The blessing of a second chance
March 2, 2015
It’s not often that a person is given an opportunity to “re-do” a previous experience, especially one tinged with regret.
I lived in Togo from August of 2000 to May of 2010, working to help people know Jesus. This was my task, and I did not see myself equipped to do anything else.
I had been trained to move to the nation of Togo and become immersed in the culture of the Kabiye people in the north central region of the country. I was prepared to work under difficult physical, social and cultural conditions very different from my own. I had developed a method for sharing the good news of Jesus in the most effective way I knew how.
Before going to Togo, I spent seven months in Albertville, France, learning basic level French. Once in Togo, I spent the better part of the first two years learning the local language. All this preparation was done in order to help people know Jesus. I have no regrets about the preparation or what was accomplished during my time there; I firmly believe Jesus needs to be the foundation of people’s lives.
However, in those three years of training, I was never prepared to help people in any real way physically. In fact, I was more or less discouraged from being involved in development initially, in order to “plant” churches genuine in their desire to follow God. To begin development work would only encourage people to “come to God” from insincere motives, it was believed. It was not until 2006 that development work was considered as a part of the overall mission, but by that time it was too late. Too late, because six years had passed, the church planting work was winding down, and it was time to leave that work in the hands of the local people. During the final three years, we began a fledgling water project and a few small agricultural endeavors.
My regrets about my time in Togo came later, at the outset of my work in Rwanda in 2012. I was serving as community development coordinator for a faith-based, Rwandan non-profit that works toward total transformation of the lives of Rwandans by empowering them to heal the hurts of spiritual and physical brokenness through a deep knowledge of Jesus, and working to solve individual, family and community issues. Our initial development work back then was a conservation agriculture project.
As we launched that project, I began to reflect on my time in Togo and the great physical needs of the people there, and for the first time yearned to return and initiate a similar project. At the same time, I could clearly remember how difficult it was to engage the people in the small projects we began in our last years and pondered the reality of such a yearning.
Now, sitting at my desk at Just Hope, life has come full circle. I find myself working for an organization that also yearns to empower people to elevate themselves above levels of poverty and solve problems that are bringing great challenges to their families and communities. After spending 12 days on the ground in Togo, I now look back and see the level of God’s involvement in taking me from Togo to Rwanda to Just Hope and back to Togo. God bends our life story in order for his purposes to be fulfilled.

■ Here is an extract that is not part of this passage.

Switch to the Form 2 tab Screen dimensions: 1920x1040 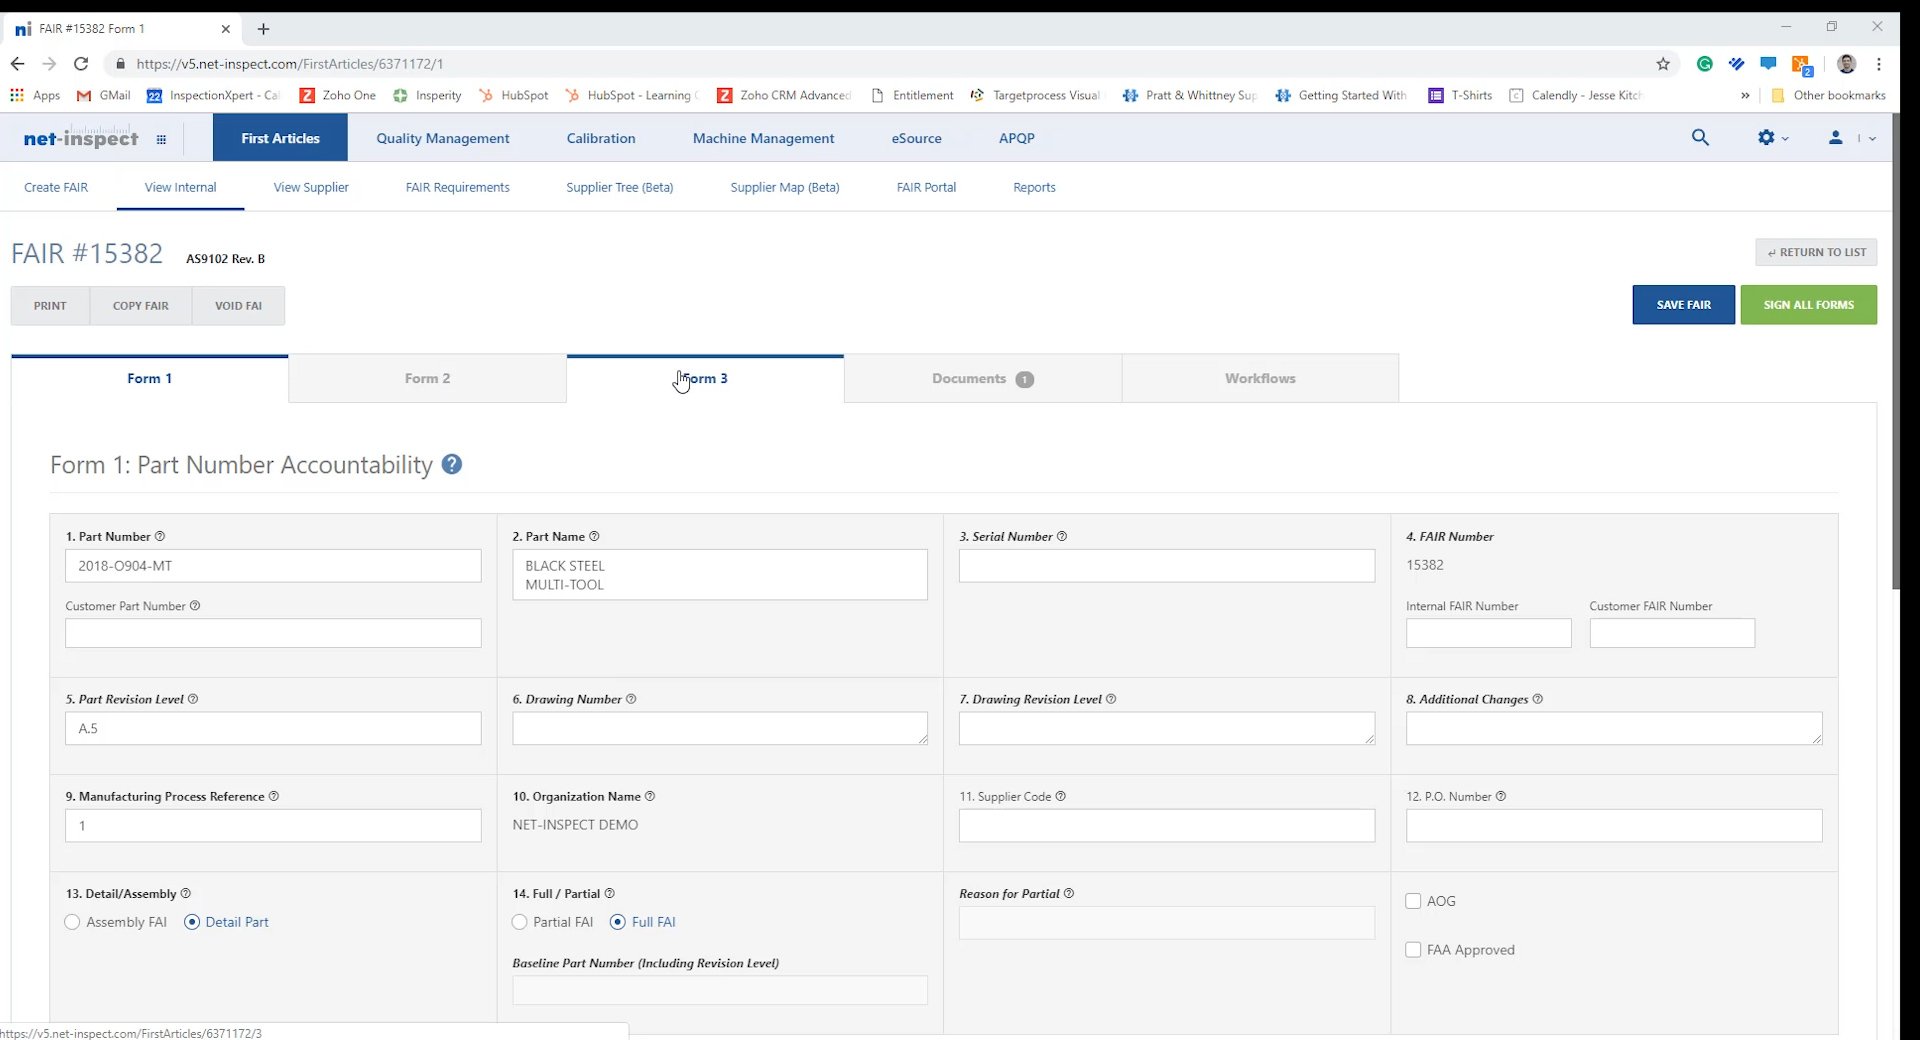[x=428, y=378]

My concerns about engaging the lives of people in Togo were unfounded. During our short time in country we, along with our boots on the ground partner missionaries Jesse and Andrew, were able to initiate two training and demonstration plots through active, even eager participation by 17 men and women. These participants were able to easily identify problems with their typical and traditional agricultural practices and were excited to learn old but forgotten practices that offer solutions. Practices such as slashing and burning, no crop rotations, plowing and improper use of chemical fertilizers have destroyed farmland and left families and entire communities and regions of Togo with insufficient food and a very bleak future. Working within the structure of their agricultural practices and not introducing foreign methods promises to empower local farmers using resources at their disposal to feed their own families well, and over time develop a stronger economic base from which further development can be launched.

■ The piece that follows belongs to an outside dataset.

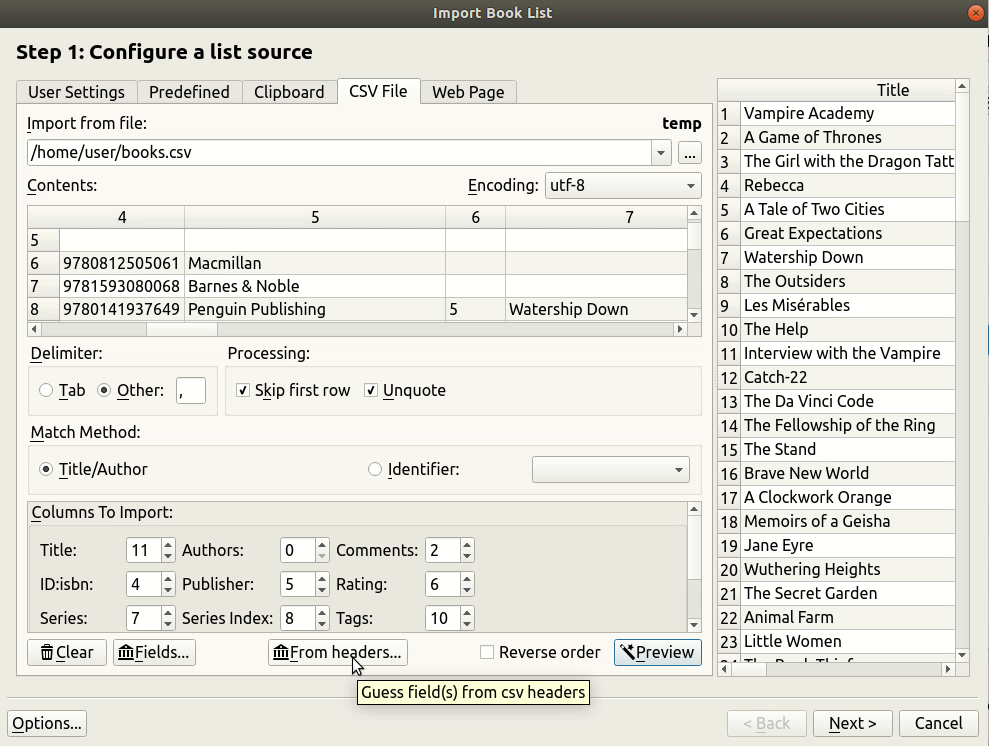
Task: Switch to the Web Page tab
Action: pos(467,92)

My faith in the Togolese people, specifically the Lamba people, was renewed as we sat and learned together under a large mango tree near a participant’s house, and as we worked and “baked” together in the field under the hot West African sun. Or perhaps I was simply convicted of the lack of faith I originally placed in them. Either way, I enjoyed working with them as they laughed and clapped with joy while planting, mulching and watering.

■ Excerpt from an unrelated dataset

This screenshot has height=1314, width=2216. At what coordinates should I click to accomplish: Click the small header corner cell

It is hard being a farmer when the ground is poor, hard like concrete and no longer gives a sufficient harvest. To see joy expressed as they realized the promise of renewal of their land and the potential for abundant harvests to return was almost as much a gift for me as it was for them. I hope and pray for success with these plots, and for that success to flow from a demonstration and training into their own fields, their own lives and into the lives of their communities.